Shrinking kernel

29 views
Skip to first unread message

Waldek Kozaczuk

unread,
May 17, 2020, 12:59:35 AM5/17/20
to OSv Development
One of the things, I would like to tackle for the next release is making the loader.elf smaller. The primary motivation is to lower memory utilization. But at the same time, I would also like to keep the kernel (the release version) as debuggable as it is now (or close to). 
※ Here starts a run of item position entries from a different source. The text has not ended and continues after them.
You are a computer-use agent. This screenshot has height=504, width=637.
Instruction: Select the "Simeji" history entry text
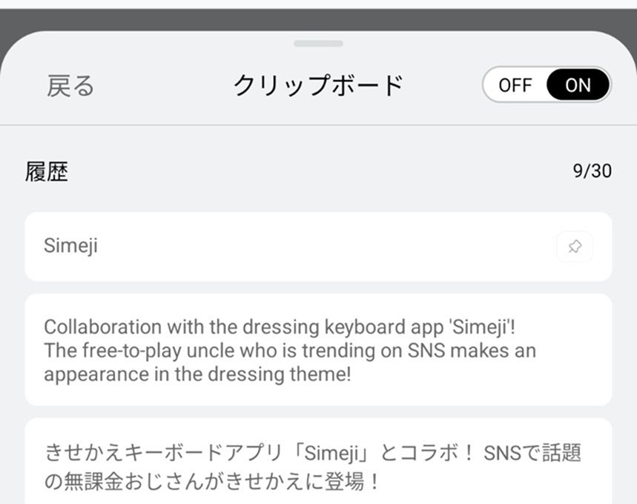click(x=70, y=246)
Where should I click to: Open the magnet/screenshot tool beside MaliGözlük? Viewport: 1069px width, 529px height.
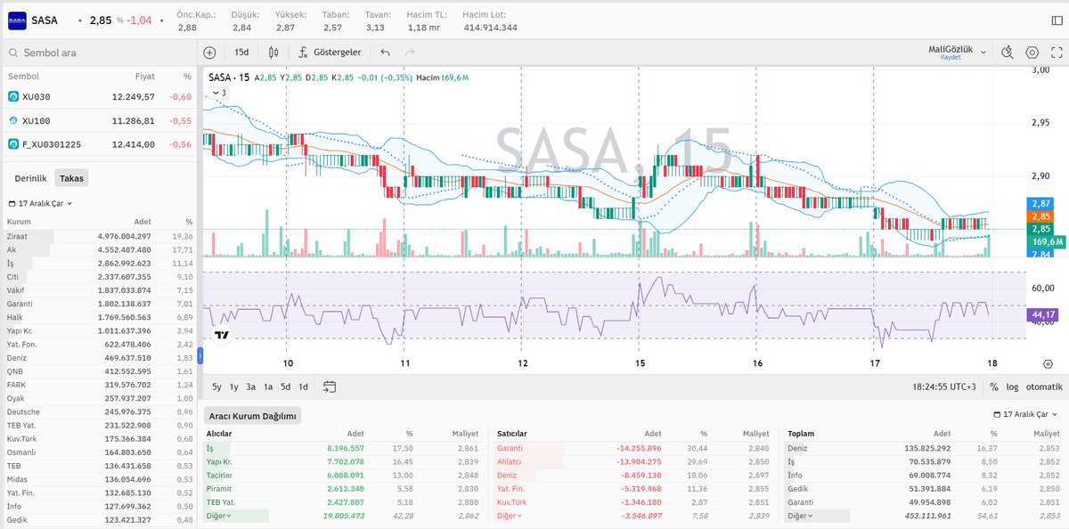click(x=1008, y=52)
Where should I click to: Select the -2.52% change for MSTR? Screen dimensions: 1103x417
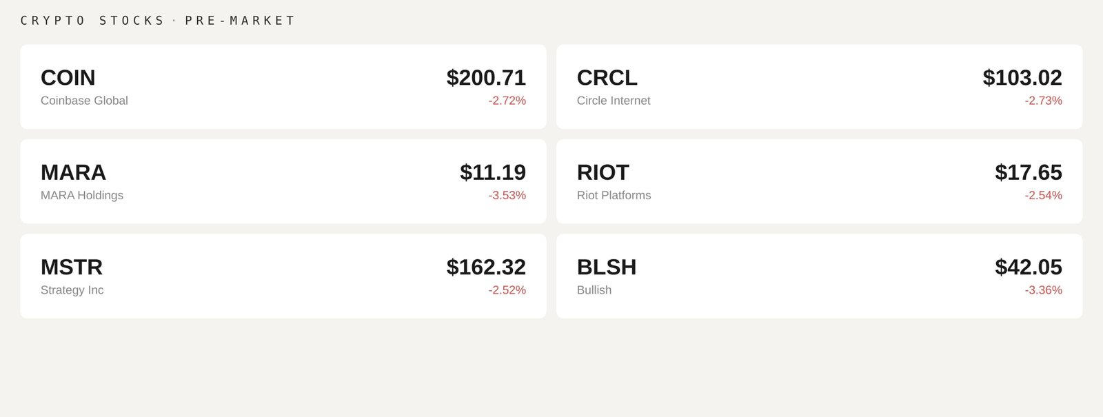pos(507,290)
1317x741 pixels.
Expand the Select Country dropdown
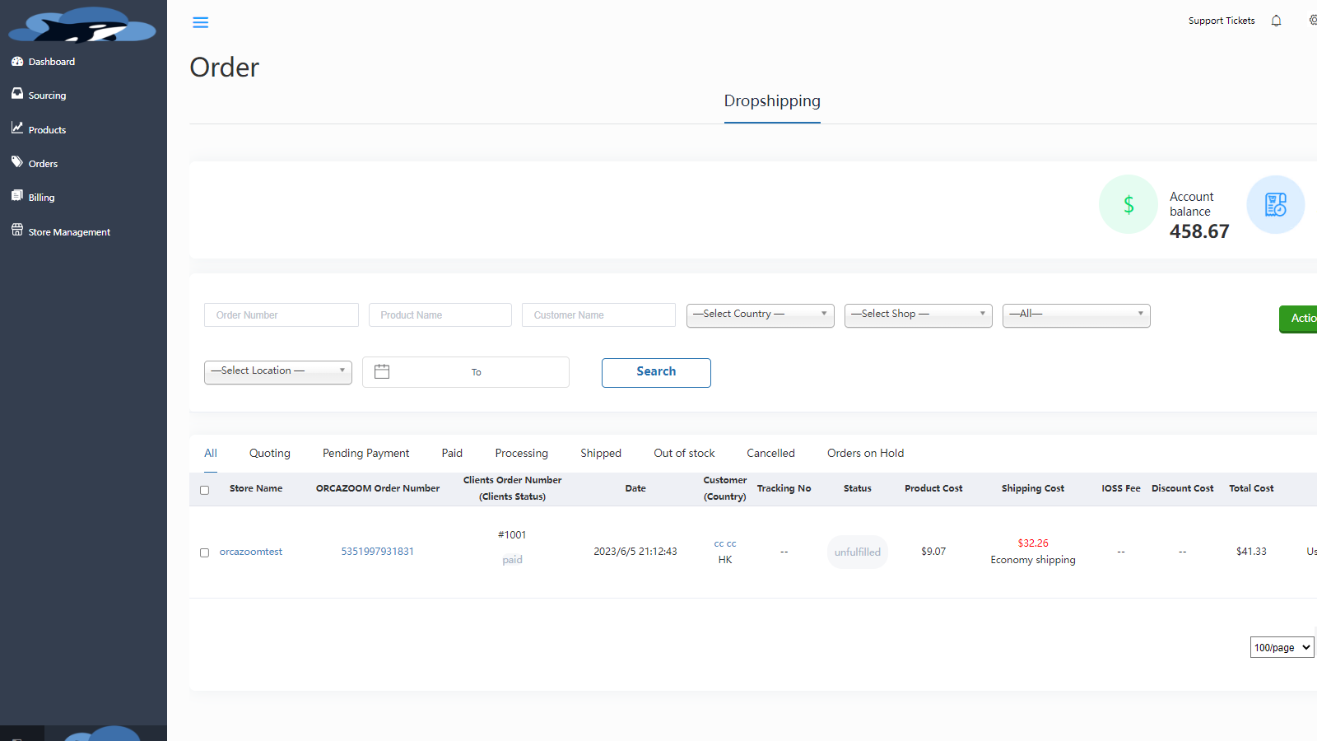coord(761,315)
There are already 2 issues that could help us with that:
https://github.com/cloudius-systems/osv/issues/97 - Be more selective on symbols exported from the kernel 
https://github.com/cloudius-systems/osv/issues/106 - Consider single instantiation for some templates (this may apply to more templates than just debug()).

Besides that, there are other things we can try:
1. Use compiler flags --ffunction-sections -fdata-sections and linker one -gc-sections.
2. Remove RTTI using -fno-rtti (I think we have over 1000 typeinfo entries in the symbols tables) - I do not think we have many dynamic_cast and hopefully, these can be eliminated.
3. Controversial - eliminate exception usage in kernel (how critical is this?) and then use fno-exceptions.
4. Use lto - given we have travis enabled there could be an option passed to makefile/build that could let one build kernel with lto if we deem it to be a dangerous/experimental feature.
5. Do not link C++ std library whole-archive and effectively hide it. How would we support internal apps like cpiod, httpserver, cloud init, etc? Create C API for any symbols that are C++ right now and link those C+++ apps statically against libstd++?

Other things we should try without sacrificing any functionality?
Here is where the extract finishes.